La radiothérapie pour les cancers tête et cou
Souvent proposée, la radiothérapie est l’un des traitements essentiels du cancer de la tête et du cou. Jennifer Kammerer, interne en radiothérapie, nous dit tout de cette importante étape thérapeutique.
Qu’est-ce que la radiothérapie ?
La radiothérapie consiste à traiter des tumeurs avec des particules que l’on appelle photons ; ce sont des ondes similaires à la lumière, mais accélérées à haute énergie. Lorsque ces photons arrivent sur la tumeur, ils cassent l’ADN et permettent de détruire celle-ci.
Avant de démarrer des séances de radiothérapie, il y a une préparation indispensable. En quoi consiste-t-elle ?
La préparation consiste à réaliser plusieurs étapes que le patient ne voit pas, mais qui sont cruciales, pour nous radiothérapeutes.
Cela commence par un scanner préalable, dit « de mise en traitement », effectué dans la position dans laquelle le patient sera traité.
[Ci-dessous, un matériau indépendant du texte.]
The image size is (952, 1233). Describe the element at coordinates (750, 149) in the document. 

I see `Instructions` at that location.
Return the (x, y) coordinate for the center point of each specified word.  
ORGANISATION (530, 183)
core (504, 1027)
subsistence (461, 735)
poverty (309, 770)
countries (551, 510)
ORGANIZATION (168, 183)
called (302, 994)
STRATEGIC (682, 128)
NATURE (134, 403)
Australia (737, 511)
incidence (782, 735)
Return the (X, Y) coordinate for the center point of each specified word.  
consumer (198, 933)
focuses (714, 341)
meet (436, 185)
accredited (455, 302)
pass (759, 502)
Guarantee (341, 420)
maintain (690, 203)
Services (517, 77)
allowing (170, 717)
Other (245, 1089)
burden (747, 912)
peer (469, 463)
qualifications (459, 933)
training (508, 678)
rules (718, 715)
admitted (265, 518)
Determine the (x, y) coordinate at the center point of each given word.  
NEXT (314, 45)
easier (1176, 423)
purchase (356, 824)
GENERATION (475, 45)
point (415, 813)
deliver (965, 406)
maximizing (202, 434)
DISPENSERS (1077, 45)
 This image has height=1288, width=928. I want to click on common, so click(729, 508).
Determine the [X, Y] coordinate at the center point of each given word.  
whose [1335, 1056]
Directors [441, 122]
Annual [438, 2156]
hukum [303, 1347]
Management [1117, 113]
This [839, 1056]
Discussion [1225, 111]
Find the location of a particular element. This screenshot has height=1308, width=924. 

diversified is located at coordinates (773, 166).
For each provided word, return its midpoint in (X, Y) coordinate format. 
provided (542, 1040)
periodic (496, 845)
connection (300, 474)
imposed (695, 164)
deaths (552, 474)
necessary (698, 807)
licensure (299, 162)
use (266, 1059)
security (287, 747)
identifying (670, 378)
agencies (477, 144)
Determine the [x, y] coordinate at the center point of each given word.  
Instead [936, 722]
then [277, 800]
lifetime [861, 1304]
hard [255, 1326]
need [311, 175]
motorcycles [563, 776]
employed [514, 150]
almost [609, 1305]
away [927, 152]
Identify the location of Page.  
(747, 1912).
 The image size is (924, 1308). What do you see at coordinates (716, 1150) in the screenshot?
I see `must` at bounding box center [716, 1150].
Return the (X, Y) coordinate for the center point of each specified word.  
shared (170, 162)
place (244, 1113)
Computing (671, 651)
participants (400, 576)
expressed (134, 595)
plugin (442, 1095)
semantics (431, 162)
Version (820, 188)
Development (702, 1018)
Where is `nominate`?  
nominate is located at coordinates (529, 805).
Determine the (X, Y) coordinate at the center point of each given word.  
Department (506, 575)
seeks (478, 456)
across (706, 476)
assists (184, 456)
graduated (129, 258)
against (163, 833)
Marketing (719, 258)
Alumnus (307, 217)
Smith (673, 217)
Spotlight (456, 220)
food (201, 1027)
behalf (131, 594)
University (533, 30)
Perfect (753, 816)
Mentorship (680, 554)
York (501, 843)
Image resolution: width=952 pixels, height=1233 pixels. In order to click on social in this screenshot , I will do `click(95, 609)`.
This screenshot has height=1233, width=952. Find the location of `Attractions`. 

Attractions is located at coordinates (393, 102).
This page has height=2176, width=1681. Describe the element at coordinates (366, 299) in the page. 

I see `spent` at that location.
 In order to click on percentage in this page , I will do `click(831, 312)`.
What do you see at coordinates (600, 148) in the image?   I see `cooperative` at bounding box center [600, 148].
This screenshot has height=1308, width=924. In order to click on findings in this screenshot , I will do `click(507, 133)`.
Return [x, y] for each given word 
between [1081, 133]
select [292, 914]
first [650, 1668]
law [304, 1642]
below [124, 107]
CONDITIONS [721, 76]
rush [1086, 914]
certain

Pour faire ce scanner, on fabrique un masque complètement adapté à la morphologie du patient, que l’on fixe sur la table de scanner.
Ensuite, le radiothérapeute décide des endroits qu’il veut irradier, de la dose à laquelle il veut irradier, et des endroits à épargner, afin de diminuer les effets indésirables de la radiothérapie.
Puis, le physicien, qui travaille avec le radiothérapeute, décide de la manière la plus appropriée d’envoyer les rayons vers la tumeur.
On peut utiliser plusieurs positions pour installer le patient. En règle générale, pour les tumeurs de la tête et du cou, le patient est allongé sur le dos, les bras le long du corps. Cette étape est personnalisée en fonction de la localisation de la tumeur à traiter : par exemple, pour les tumeurs localisées sur la langue, on utilise régulièrement une sucette, que l’on met dans la bouche, afin de moins irradier le palais.
Comment se déroule une séance de radiothérapie ?
On installe le patient sur la table de radiothérapie et on lui met le masque, que l’on fixe sur la table exactement comme cela a été fait durant le scanner de mise en traitement.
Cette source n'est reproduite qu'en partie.